* **Aim of the task**
Please give the lines below again exactly as they stand, from the one that contains "Task: Click the No.8 fuel injector symbol" up to and including the one that contains "Click the Post reactions bar", leaving all pictures out.

* **Data for processing**
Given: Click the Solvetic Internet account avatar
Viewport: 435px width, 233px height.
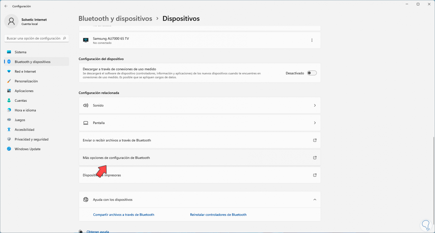Looking at the screenshot, I should pyautogui.click(x=11, y=21).
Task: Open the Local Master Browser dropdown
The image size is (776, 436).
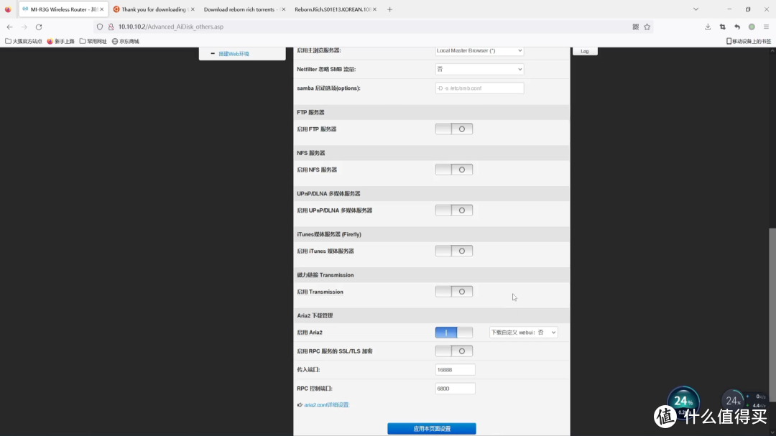Action: click(479, 51)
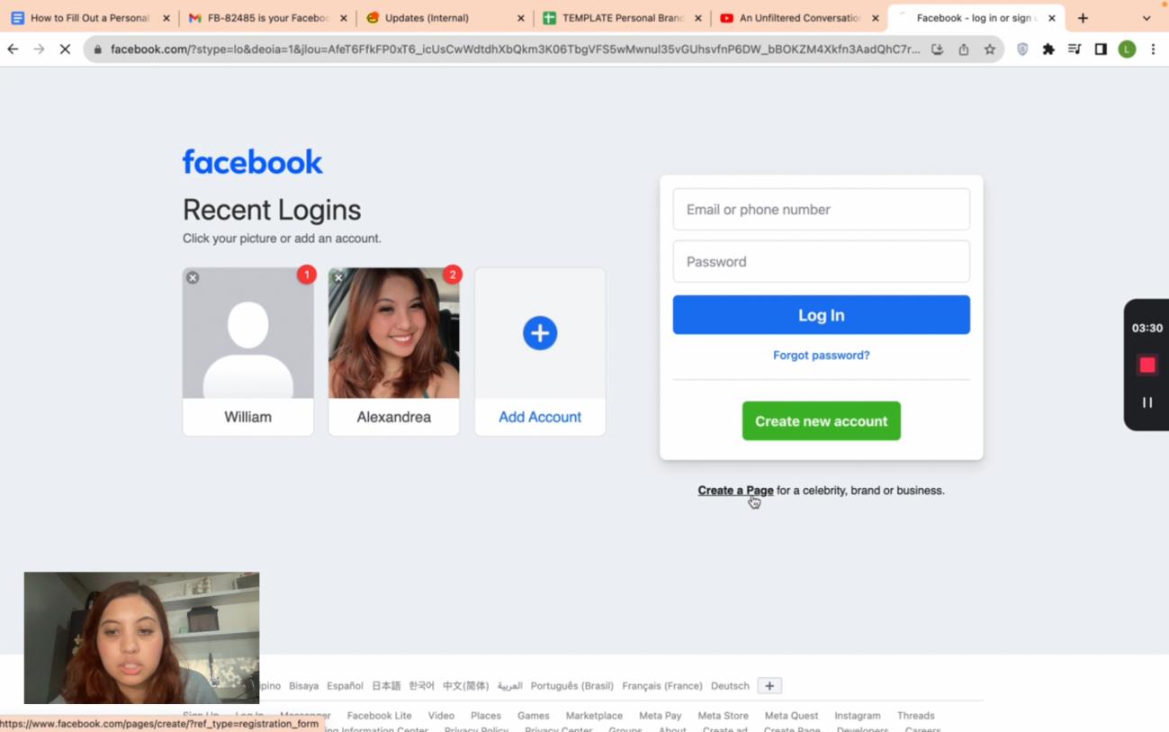The width and height of the screenshot is (1169, 732).
Task: Pause the screen recording
Action: point(1147,402)
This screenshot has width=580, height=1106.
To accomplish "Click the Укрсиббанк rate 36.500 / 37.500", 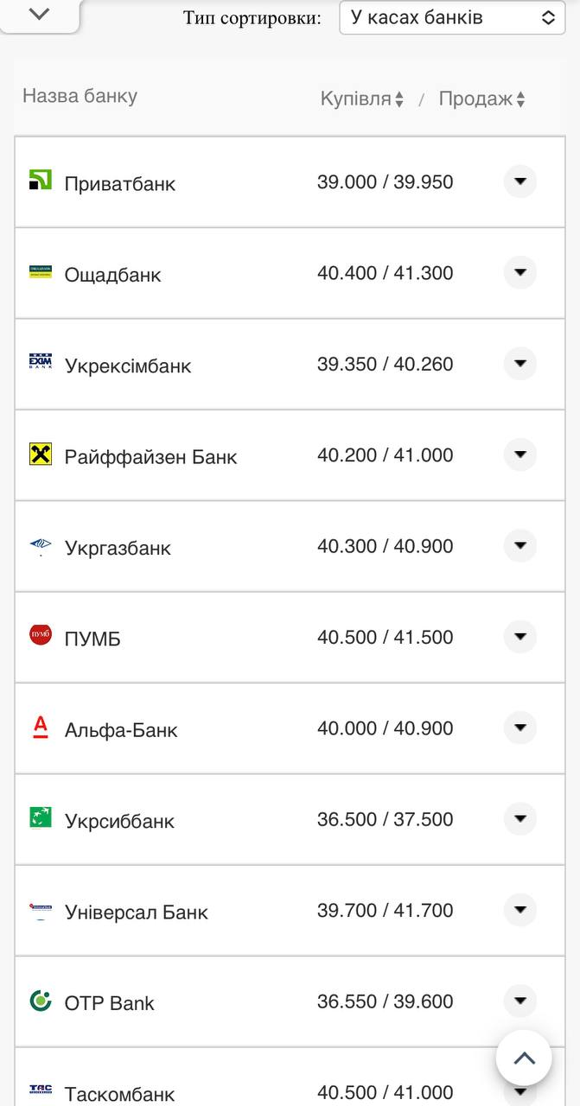I will 385,819.
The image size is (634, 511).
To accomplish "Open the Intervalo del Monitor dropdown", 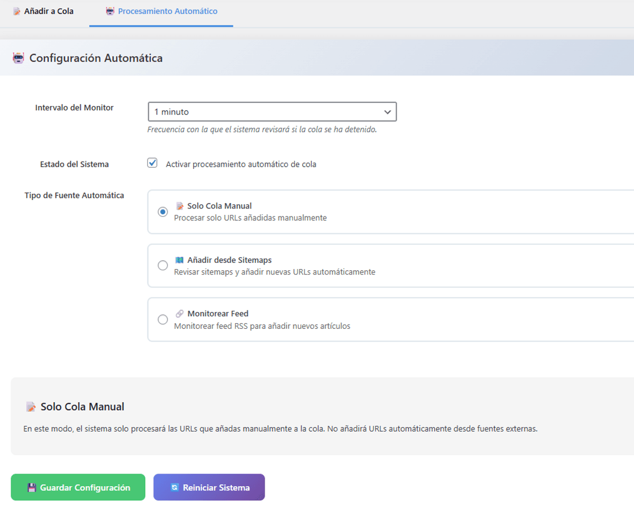I will tap(272, 112).
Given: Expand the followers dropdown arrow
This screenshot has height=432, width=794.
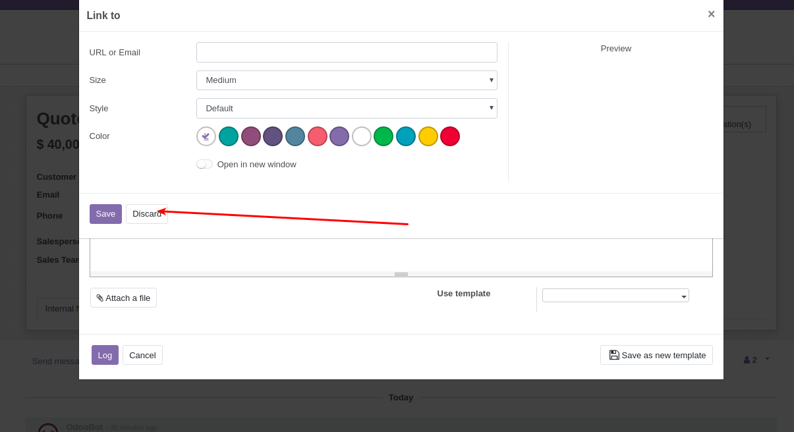Looking at the screenshot, I should 766,360.
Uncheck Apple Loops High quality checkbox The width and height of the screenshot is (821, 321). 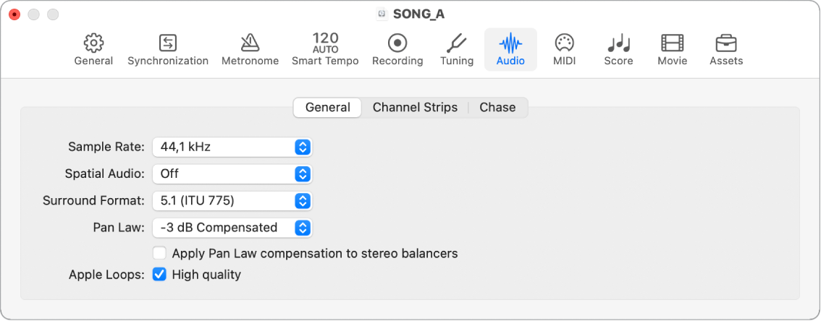(159, 275)
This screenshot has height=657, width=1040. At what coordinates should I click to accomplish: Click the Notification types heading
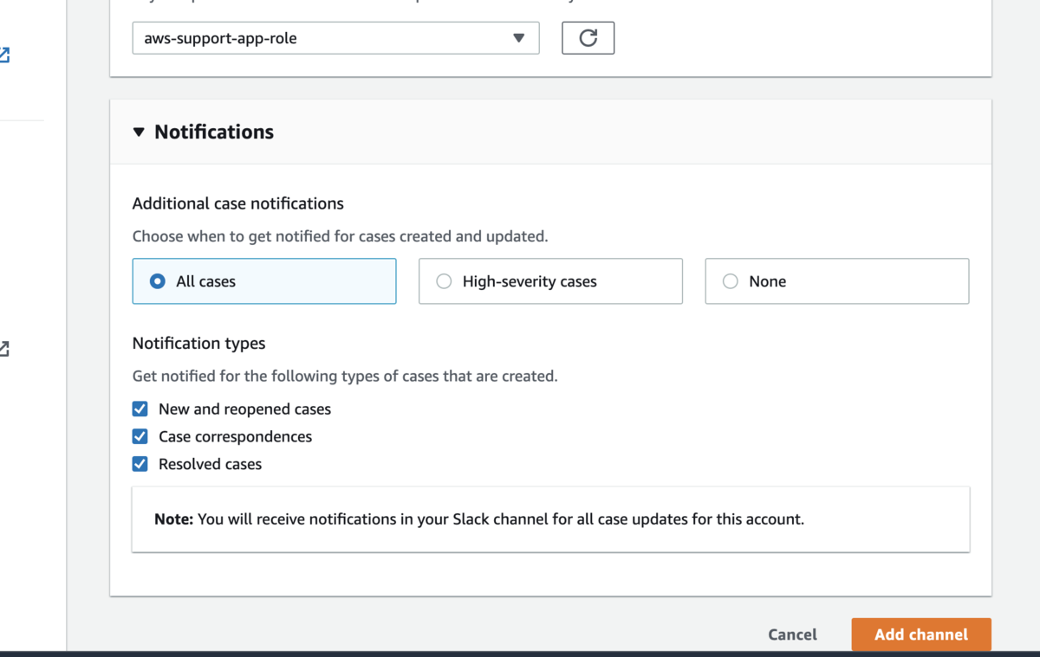point(198,344)
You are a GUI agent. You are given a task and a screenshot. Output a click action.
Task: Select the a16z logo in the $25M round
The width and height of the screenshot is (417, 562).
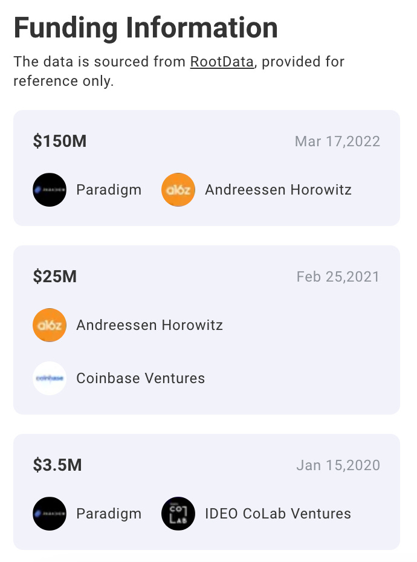click(x=50, y=325)
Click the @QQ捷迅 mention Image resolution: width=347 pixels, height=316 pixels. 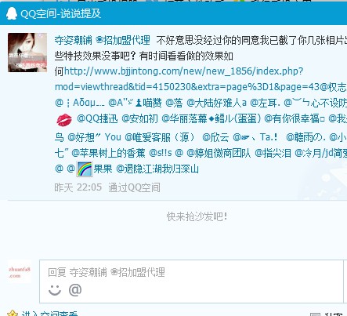pos(97,118)
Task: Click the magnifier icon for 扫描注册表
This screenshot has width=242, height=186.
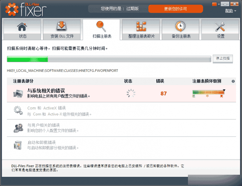Action: click(101, 26)
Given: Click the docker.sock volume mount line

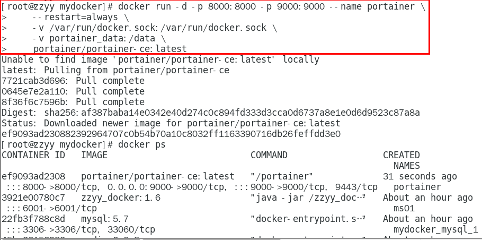Looking at the screenshot, I should (155, 28).
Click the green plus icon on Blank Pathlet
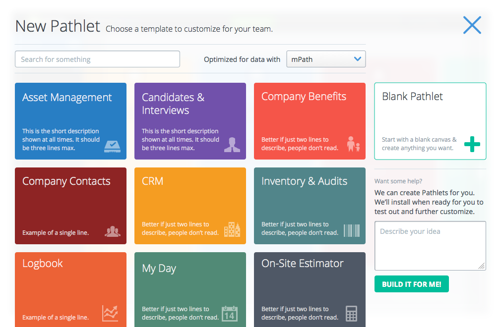Viewport: 501px width, 327px height. (x=472, y=144)
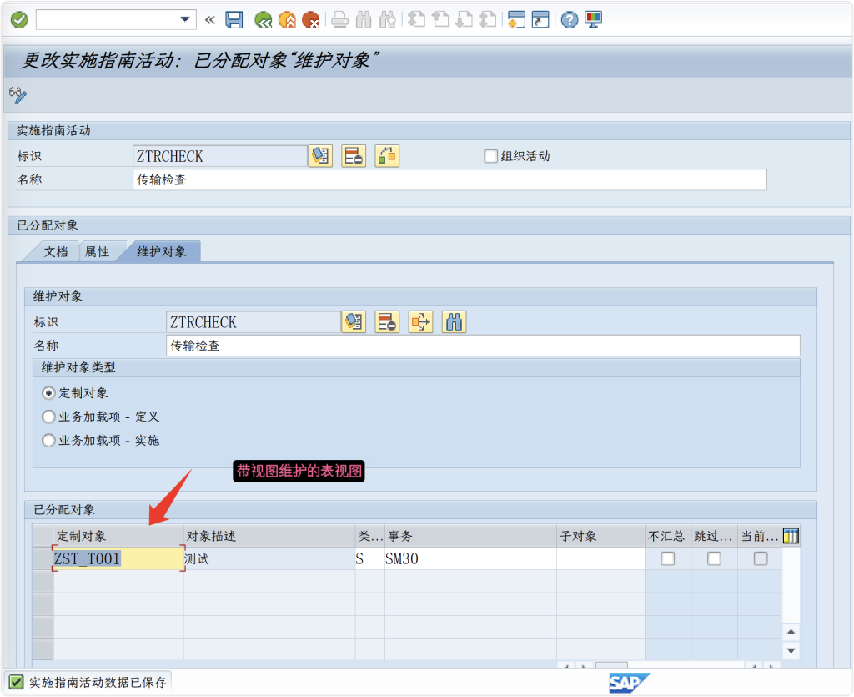Click the Save floppy disk icon
The image size is (854, 697).
tap(234, 19)
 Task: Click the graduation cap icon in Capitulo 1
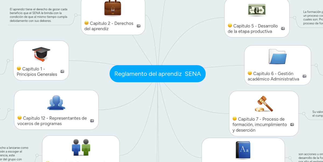point(41,53)
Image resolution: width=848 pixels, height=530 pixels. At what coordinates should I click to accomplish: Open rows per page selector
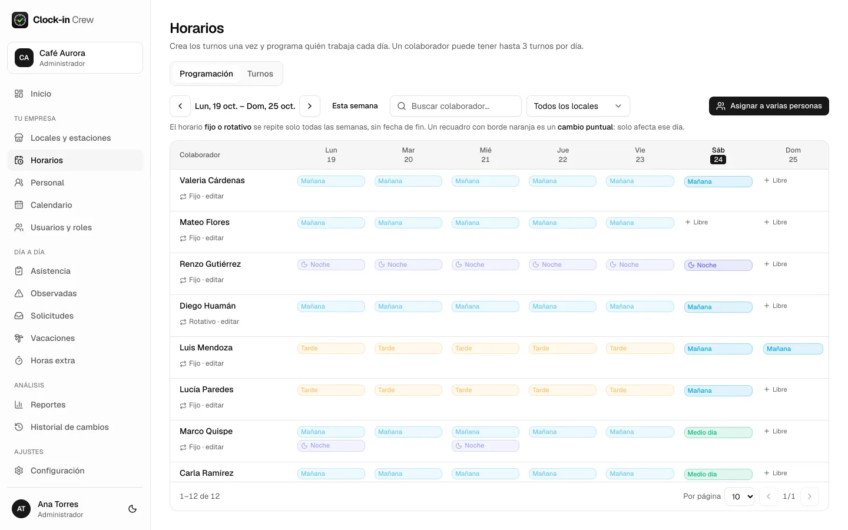[739, 496]
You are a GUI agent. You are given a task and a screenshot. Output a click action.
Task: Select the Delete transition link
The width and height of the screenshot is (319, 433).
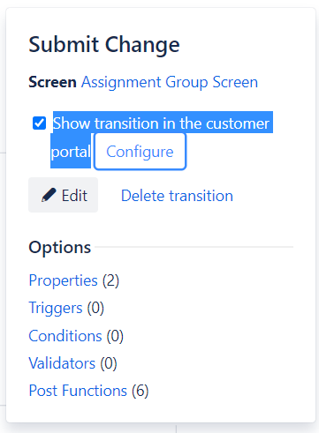pos(177,196)
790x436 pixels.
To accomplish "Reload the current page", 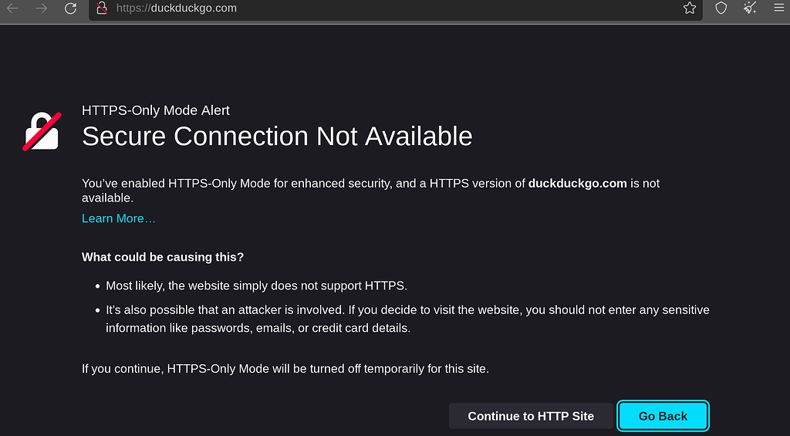I will coord(70,8).
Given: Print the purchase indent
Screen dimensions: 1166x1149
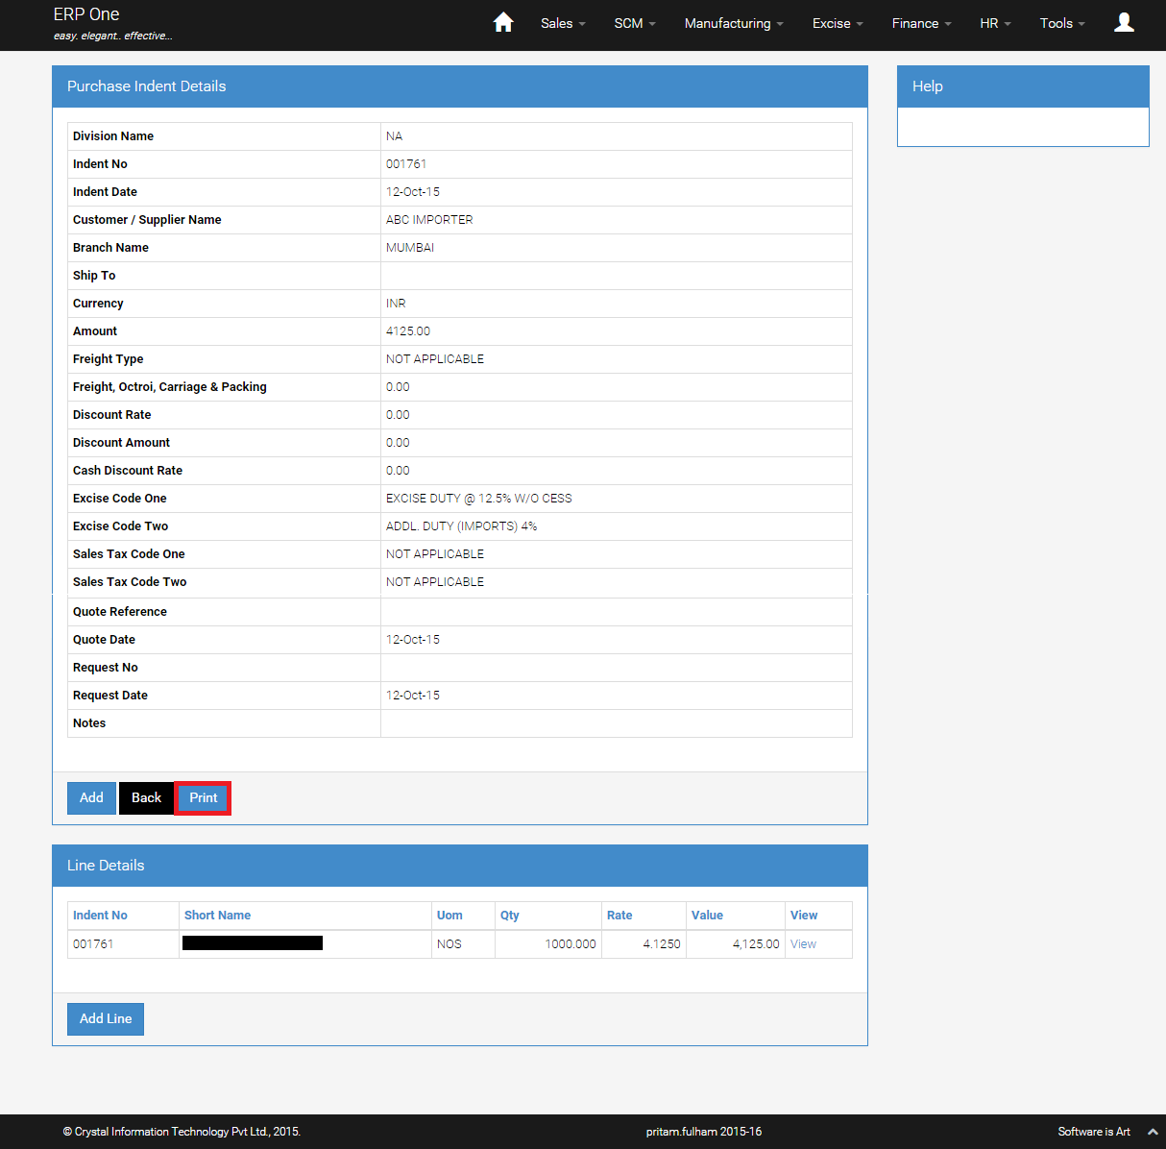Looking at the screenshot, I should coord(203,798).
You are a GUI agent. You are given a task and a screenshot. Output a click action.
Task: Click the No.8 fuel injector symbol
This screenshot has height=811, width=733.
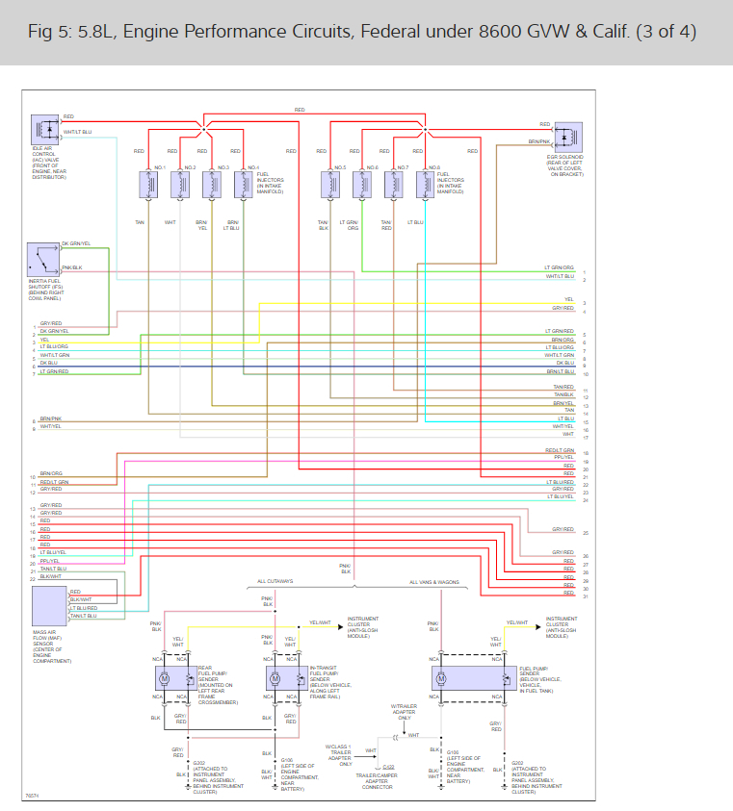tap(423, 185)
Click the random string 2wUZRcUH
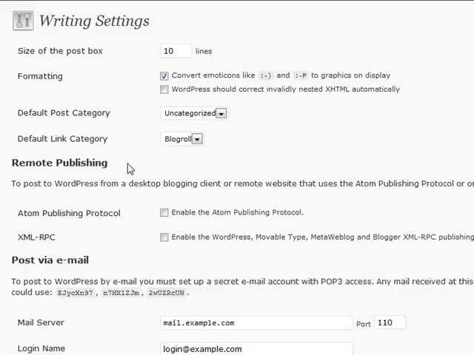This screenshot has height=355, width=474. [167, 293]
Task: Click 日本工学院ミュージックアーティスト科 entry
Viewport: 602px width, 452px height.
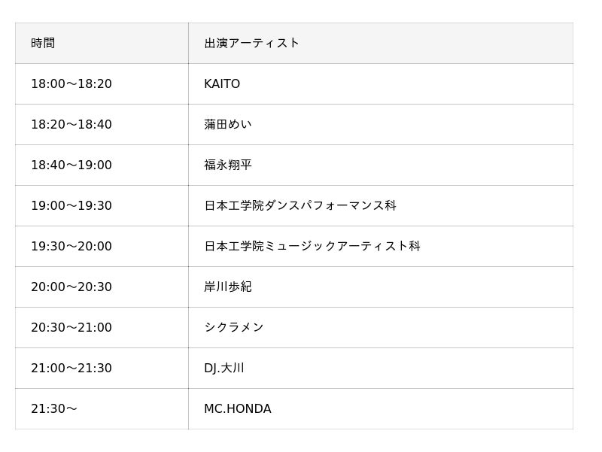Action: click(x=312, y=246)
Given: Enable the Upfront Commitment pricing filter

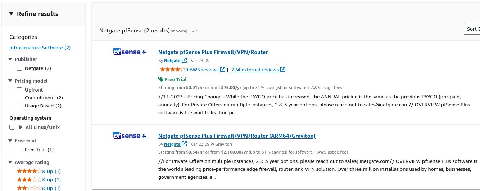Looking at the screenshot, I should tap(19, 90).
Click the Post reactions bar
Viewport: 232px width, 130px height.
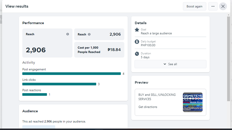(34, 94)
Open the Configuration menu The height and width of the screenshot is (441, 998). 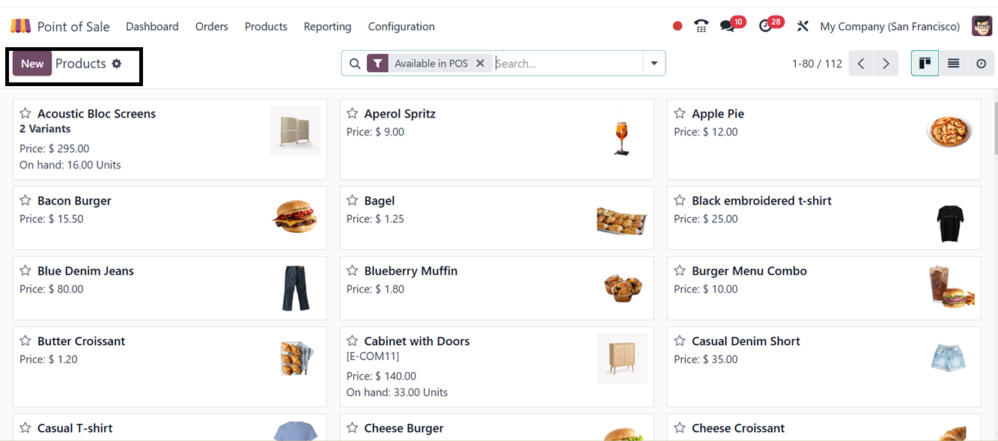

* **Answer to the exercise**
Task: Click the No.8 fuel injector symbol
This screenshot has height=811, width=733.
tap(423, 185)
Click the random string 2wUZRcUH
This screenshot has height=355, width=474. [167, 293]
Task: Click 日本工学院ミュージックアーティスト科 entry
Viewport: 602px width, 452px height.
Action: click(x=312, y=246)
Given: Enable the Upfront Commitment pricing filter

Looking at the screenshot, I should tap(19, 90).
Click the Post reactions bar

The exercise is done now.